Nanoscale thermometry has untold possible uses for biology, from basic research on how heat flows in living systems to controlling gene expression with temperature. Researchers use a number of techniques for biological thermal sensing, including Raman spectroscopy and detection of fluorescing proteins. But all have problems, such as low sensitivity or the inability to make highly localized measurements.
Now, a group led by physics professor Mikhail D. Lukin and chemistry professor Hongkun Park at Harvard University have harnessed a common defect in diamonds to develop an improved approach for nanometer-scale thermometry in biological systems (Nature 2013, DOI: 10.1038/nature12373).
In some diamonds, two adjacent carbons are replaced by a nitrogen and an empty spot called a nitrogen vacancy center. Minuscule temperature changes strain the lattice of such diamonds, which affects the quantum spin properties of the local defect and modifies its fluorescence properties. These changes can then be detected.
The group used microwave pulses to manipulate a diamond-lattice defect’s spin states, and from resulting changes in fluorescence, researchers determined corresponding temperature variations. The method, they found, is capable of detecting temperature changes as small as 1.8 mK in areas as small as 200 nm across.
The team then tested the thermometer in a living human cell, an embryonic fibroblast. They inserted nanodiamonds and gold nanoparticles into the cell. Laser light heated the gold nanoparticles, and the group monitored temperature gradients throughout the cell by observing changes in the nanodiamonds’ fluorescence.
“I like this technique very much,” says Xinwei Wang, a mechanical engineering professor at Iowa State University, noting that in addition to being very sensitive, the technique’s spatial resolution is comparable or superior to that of widely used Raman techniques.

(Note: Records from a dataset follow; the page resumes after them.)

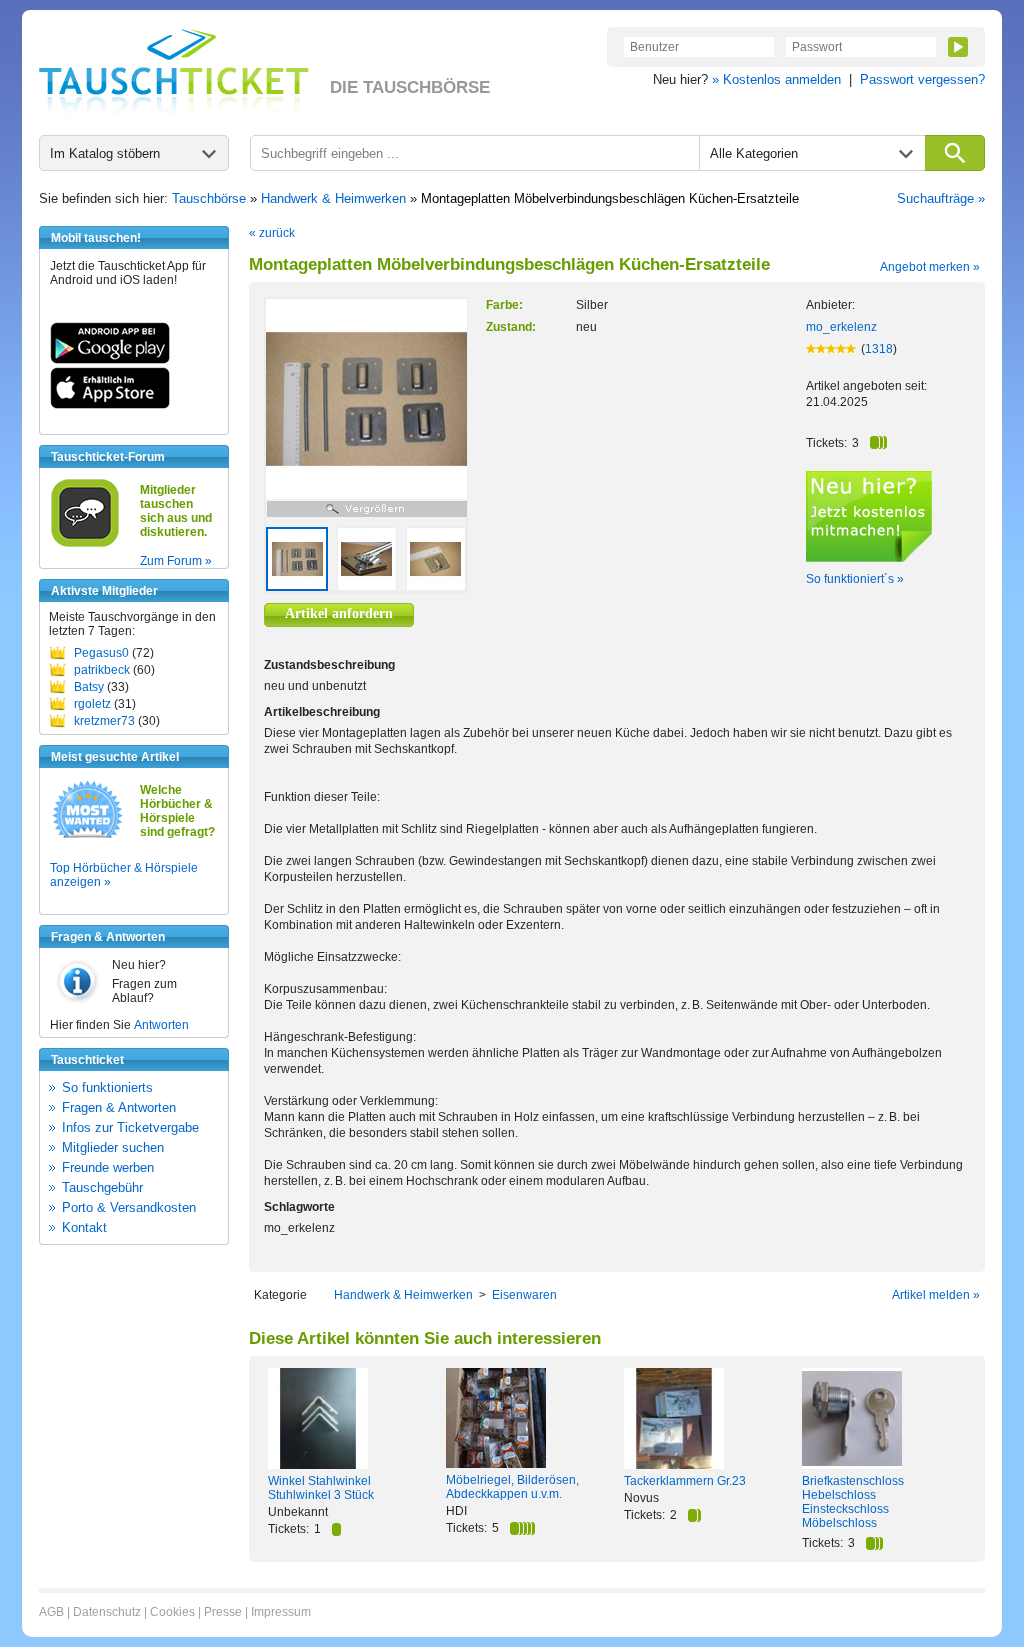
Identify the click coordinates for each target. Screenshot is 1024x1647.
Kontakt (84, 1227)
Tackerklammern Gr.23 (685, 1481)
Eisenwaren (524, 1295)
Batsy (89, 687)
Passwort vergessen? (922, 79)
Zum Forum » (176, 561)
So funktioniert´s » (855, 579)
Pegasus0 (101, 653)
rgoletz (92, 704)
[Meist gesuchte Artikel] (87, 837)
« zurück (272, 233)
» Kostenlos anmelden (776, 79)
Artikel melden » (936, 1295)
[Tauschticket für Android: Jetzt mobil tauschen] (110, 360)
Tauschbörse (209, 198)
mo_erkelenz (841, 327)
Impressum (281, 1612)
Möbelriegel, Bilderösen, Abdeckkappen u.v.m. (512, 1487)
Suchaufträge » (941, 198)
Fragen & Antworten (119, 1107)
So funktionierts (107, 1087)
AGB (51, 1612)
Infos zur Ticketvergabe (130, 1127)
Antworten (161, 1025)
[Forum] (85, 544)
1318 (879, 349)
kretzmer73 (104, 721)
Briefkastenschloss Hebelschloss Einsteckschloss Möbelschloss (853, 1502)
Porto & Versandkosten (129, 1207)
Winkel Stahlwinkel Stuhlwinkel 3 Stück (321, 1488)
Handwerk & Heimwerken (333, 198)
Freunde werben (108, 1167)
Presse (223, 1612)
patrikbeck (102, 670)
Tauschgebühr (102, 1187)
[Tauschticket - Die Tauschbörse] (174, 72)
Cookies (172, 1612)
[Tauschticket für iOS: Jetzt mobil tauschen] (110, 405)
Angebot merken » (930, 267)
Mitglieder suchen (113, 1147)
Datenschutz (107, 1612)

“This kind of sensitivity is extremely important when diagnosing thermal responses and studying chemical reactions in biosystems at the cellular level,” Wang says.
Konstantin V. Sokolov, a physics professor at the University of Texas, Houston, calls the work “a precious solution” to the problem of measuring temperatures in biological systems on the nanometer scale.
With improvement, the team says the technique may make it possible to observe real-time biological activity with subcell resolution.